At the moment, Annie doesn’t go into hospital rooms; Magnuson found that there was too much going on. Maybe when she’s older, Magnuson said.

For now, though, Annie enjoys her weekly visits.

“She has really blossomed into it,” Magnuson said.

Annie also knows when it’s time to go to work.

“When I put that on her, I need to be ready to go,” Magnuson said of Annie’s uniform vest. “She head-butts me out the door.”

The visits last just over two hours, but the joy Annie and Magnuson bring to the people they visit is immeasurable, said Janice Laird, who nominated her friend as an Everyday Hero.
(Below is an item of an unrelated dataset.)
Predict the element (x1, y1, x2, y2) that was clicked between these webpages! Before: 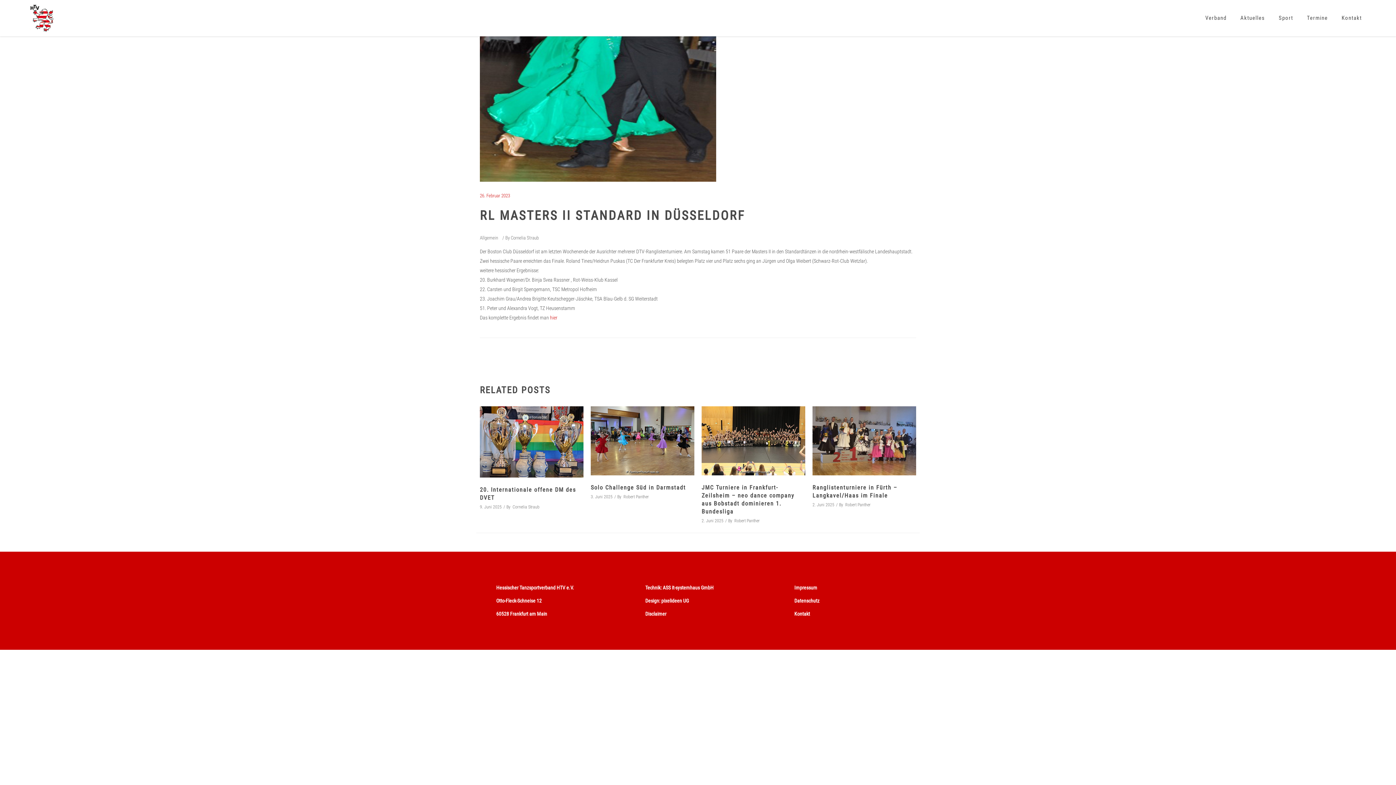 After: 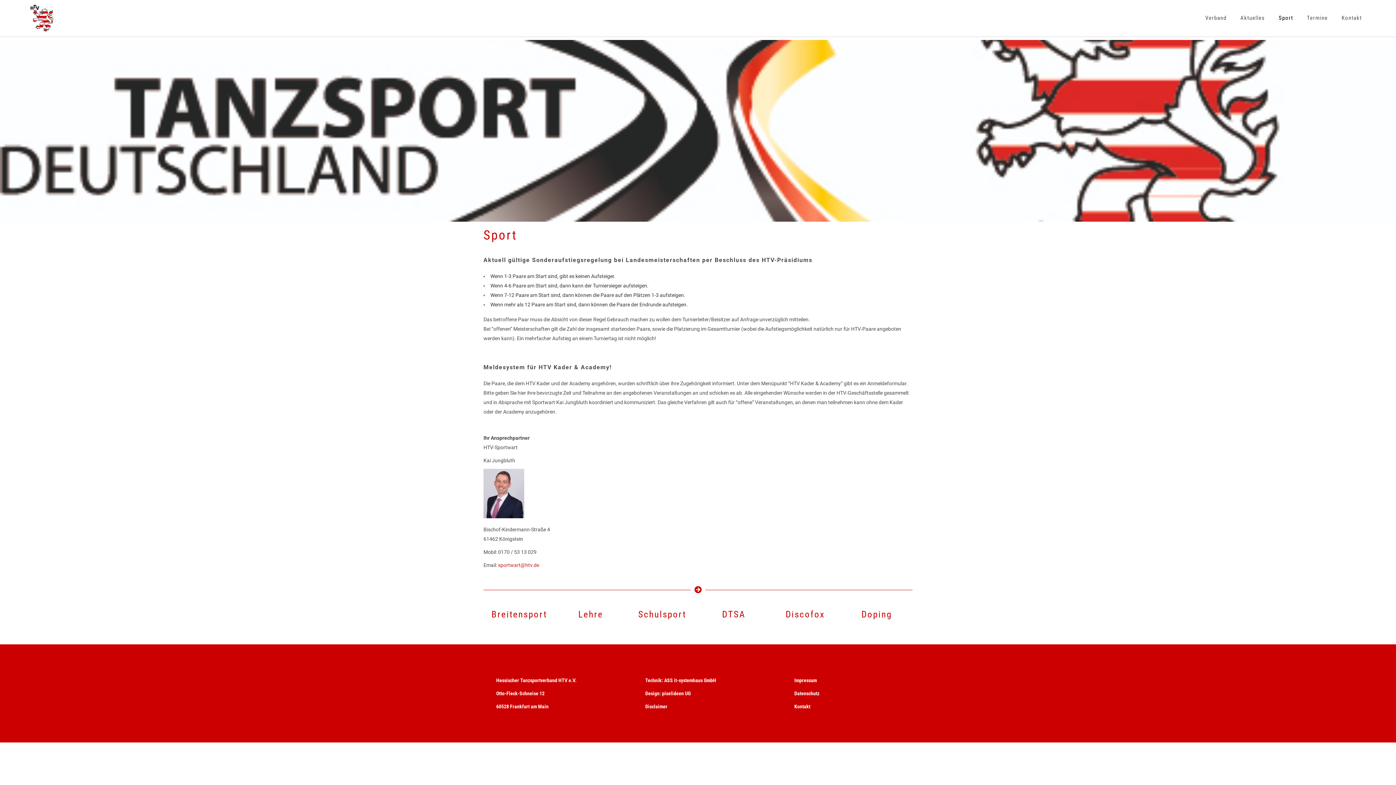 Action: label: Sport bbox: (1272, 0, 1300, 36)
“They are a blessing to the people they visit,” Laird said.

The visits bring smiles to people’s faces as soon as they see Annie, Magnuson said.

“We just offer a distraction,” she said. “People seem to appreciate it.”

Annie also leaves her “calling card” with those with whom she interacts. On the front is a picture of Annie in her vest. On the back is her name, date of birth, a paragraph about the characteristics of her breed and a personal paragraph about Annie herself.

Annie soon might be joined by another of Magnuson’s three dogs.

Gromit, who is 3, is still a little too enthusiastic for therapy work, but Magnuson is hopeful he, too, will be able to pass the Pet Partners test.

“He’s a sweet, loving pup,” Magnuson said.

For Magnuson, the joy of volunteering comes from being able to help others.

“I enjoy making people feel better,” she said.

Beyond that is the deepening of the bond between animal and owner, Magnuson said.

“There’s a special kind of joy to see your dog do that for someone,” she said.